16 SEP 2014
Community Benefit Charities: New Legislation
The Co-operative and Community Benefit Societies Act 2014 has consolidated the legal framework for co-operatives and community benefit societies (formerly known as industrial and provident societies). The Act builds on some key legal changes and simplifies and updates the language of the legislation. It applies separate registration for co-operatives, and community benefit societies respectively. That means that new charitable societies will register as community benefit societies and not co-operatives.
Practitioners with existing society charity clients need to be aware that the 2014 Act has consolidated the former Industrial and Provident Societies Acts and has renamed societies as “registered societies”. When looking at the options for establishing a charity, the society model should be considered alongside other options such as a company limited by guarantee, an unincorporated charitable trust, and a Charitable Incorporated Organisation.
To register a community benefit society, the business must be run primarily in the interests of people other than members, provide limited interest on members' loans or any member shares, prohibit any profit distribution to members or distribution of surplus assets on dissolution. Some community benefit societies register as charities and these societies my include in their constitution a legally enforceable restriction on any asset distribution or conversion into a different legal structure. Housing associations are the biggest group of community benefit societies but the structure is also used by charities, community organisations and amateur sports clubs. The registration conditions must continue to be met after initial registration.
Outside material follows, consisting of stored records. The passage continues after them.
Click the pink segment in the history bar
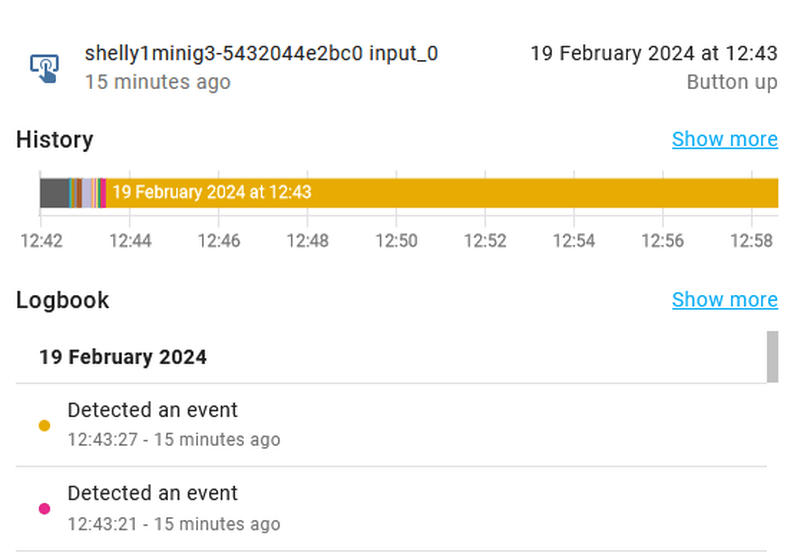coord(103,192)
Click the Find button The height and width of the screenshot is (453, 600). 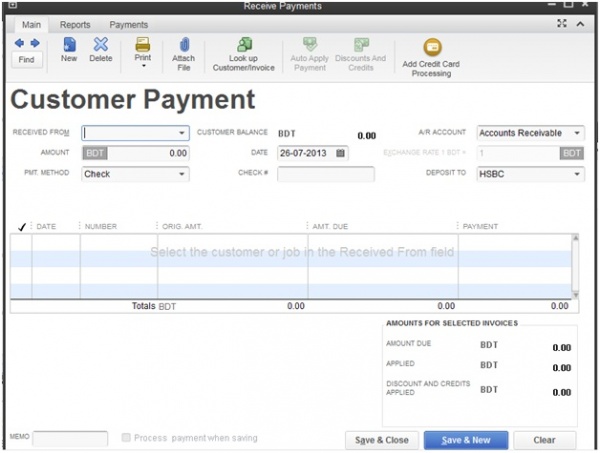[x=26, y=61]
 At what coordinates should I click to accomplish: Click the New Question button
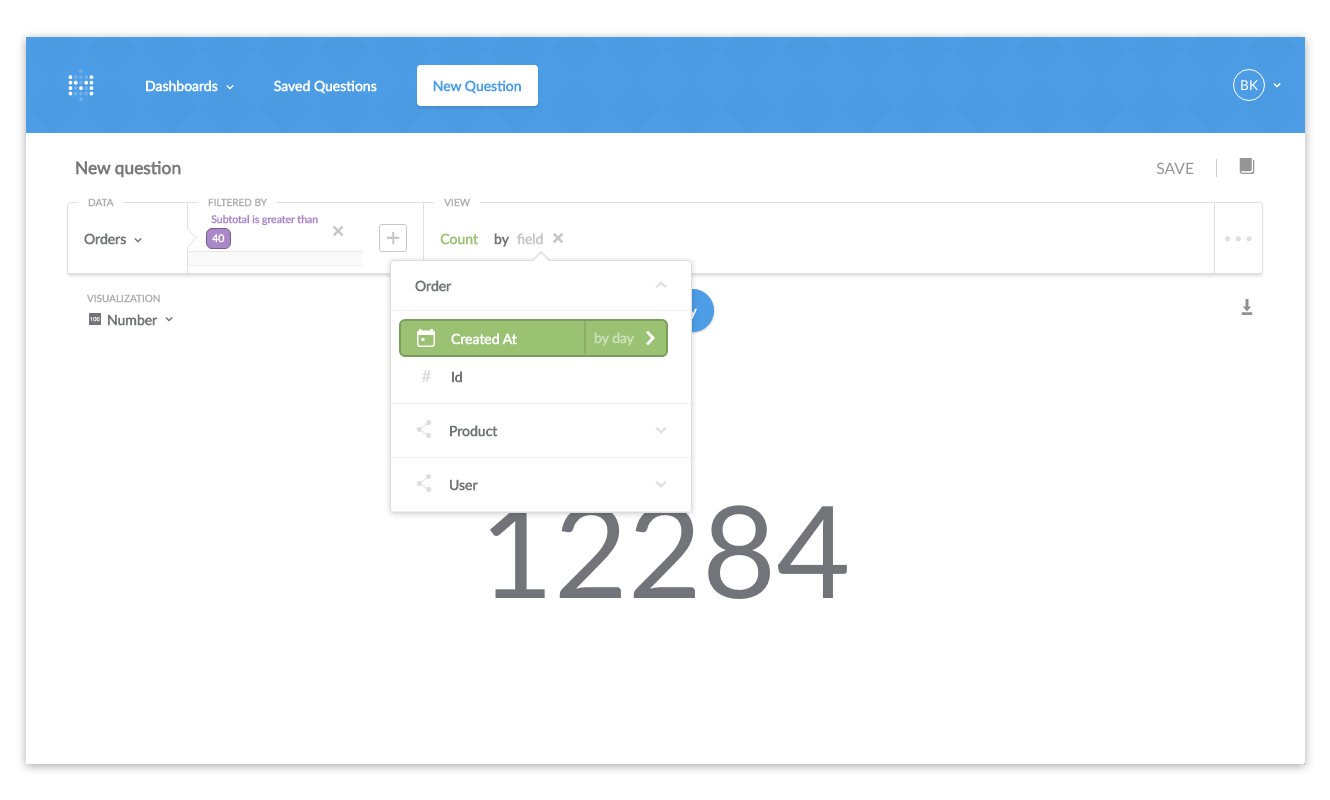pyautogui.click(x=477, y=86)
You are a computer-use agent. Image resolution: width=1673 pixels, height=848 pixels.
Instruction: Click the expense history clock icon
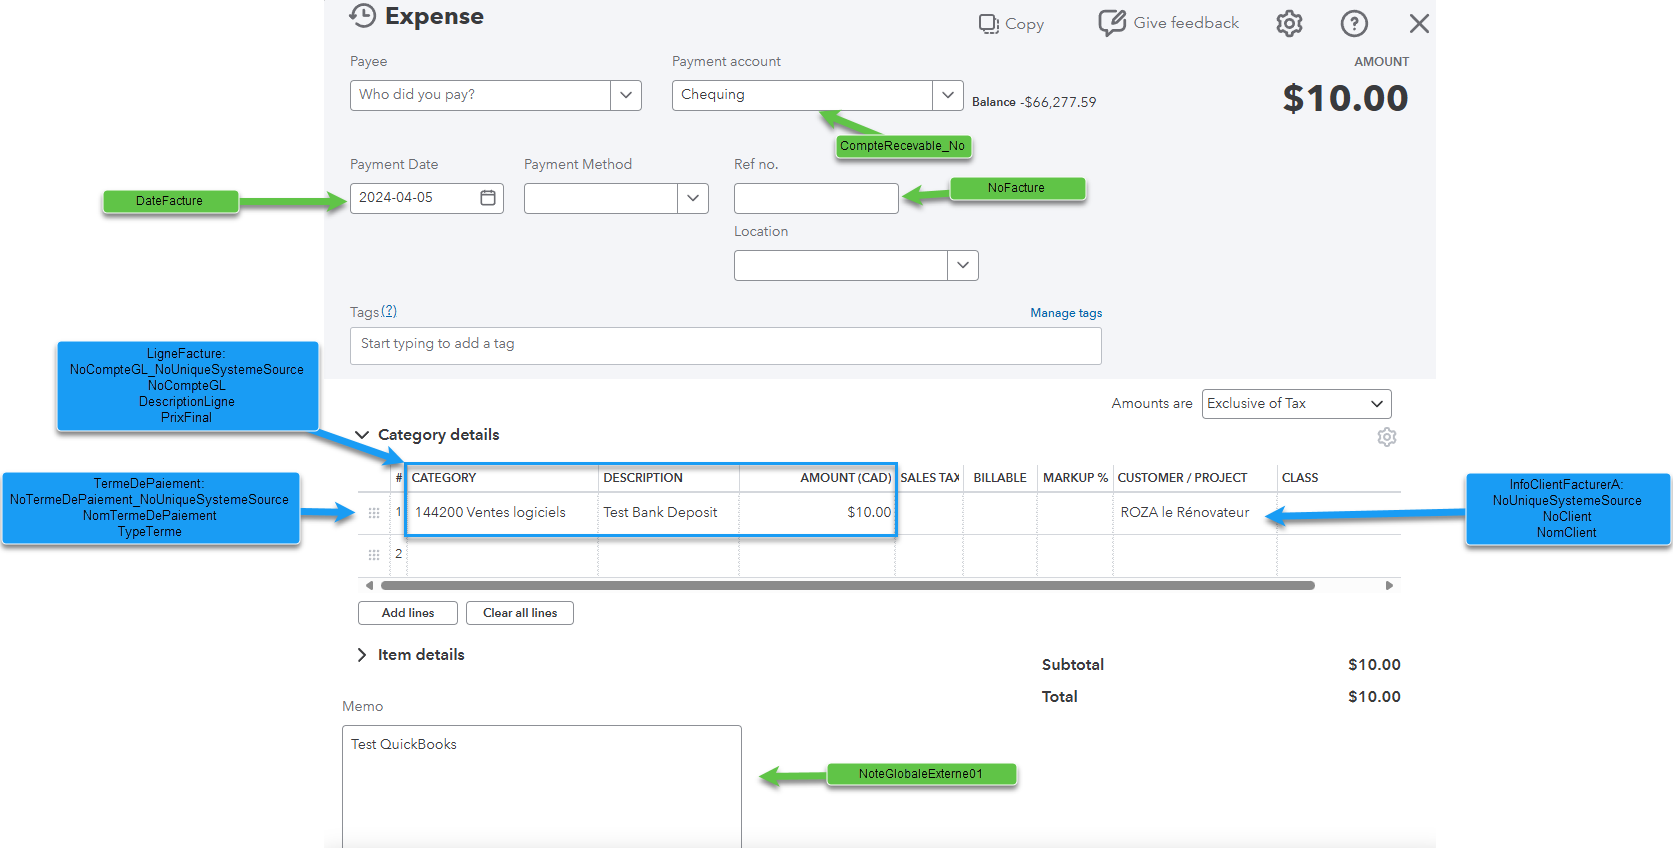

If they are not, the FCA Mutual Societies Team can cancel the society's registration.
The passage of the 2014 Act has highlighted the availability of this legal structure as an alternative to the use of other structures for charities.
Up to now, a community benefit society registered with charitable objects has been regarded as an “exempt” charity and, to gain the tax benefits of charitable status, has registered its status with HM Revenue and Customs rather than registering with the Charity Commission. That position continues for now but is likely to be be subject to change in due course - see http://www.charitycommission.gov.uk/detailed-guidance/registering-a-charity/exempt-charities-cc23/#annex1.
Among the advantages of the society structure over the other available structures is the power, subject to the Charity Commission's guidelines on share capital, to issue “withdrawable” shares to members which can be repaid to allow exit to members.
The Charity Commission guidelines on shares impose a number of restrictions on return and repayment:
“1. The interest rate is set at a level which is not in itself a motivation to buy shares and which the charity trustees can justify as being in the interests of the charity by reference to available commercial rates for borrowing.
2. The cost is part of the society's revenue expenses and met before the surplus is determined.
3. The rates are declared in advance of the period for which they will become payable, just as for a bank or building society account, and never retrospectively.
4. There is a power to suspend interest payments in the interests of the society.
5. There is a power of the society to withhold repayment of the shares, either temporarily or indefinitely and to write the value down below the nominal £1.
6. The shareholding does not confer any rights to the underlying assets of the society.
7. In the event of a solvent dissolution, shareholders cannot be paid more than the nominal value of their shares.”
Charitable community benefit societies also enjoy certain exemptions from Financial Services and Markets Act 2000 requirements when shares are issued.
Practitioners should be familiar with this legal structure so as to offer a full range of choices to clients setting up a charity. It is also important to be able to advise clients already operating a community benefit society charity.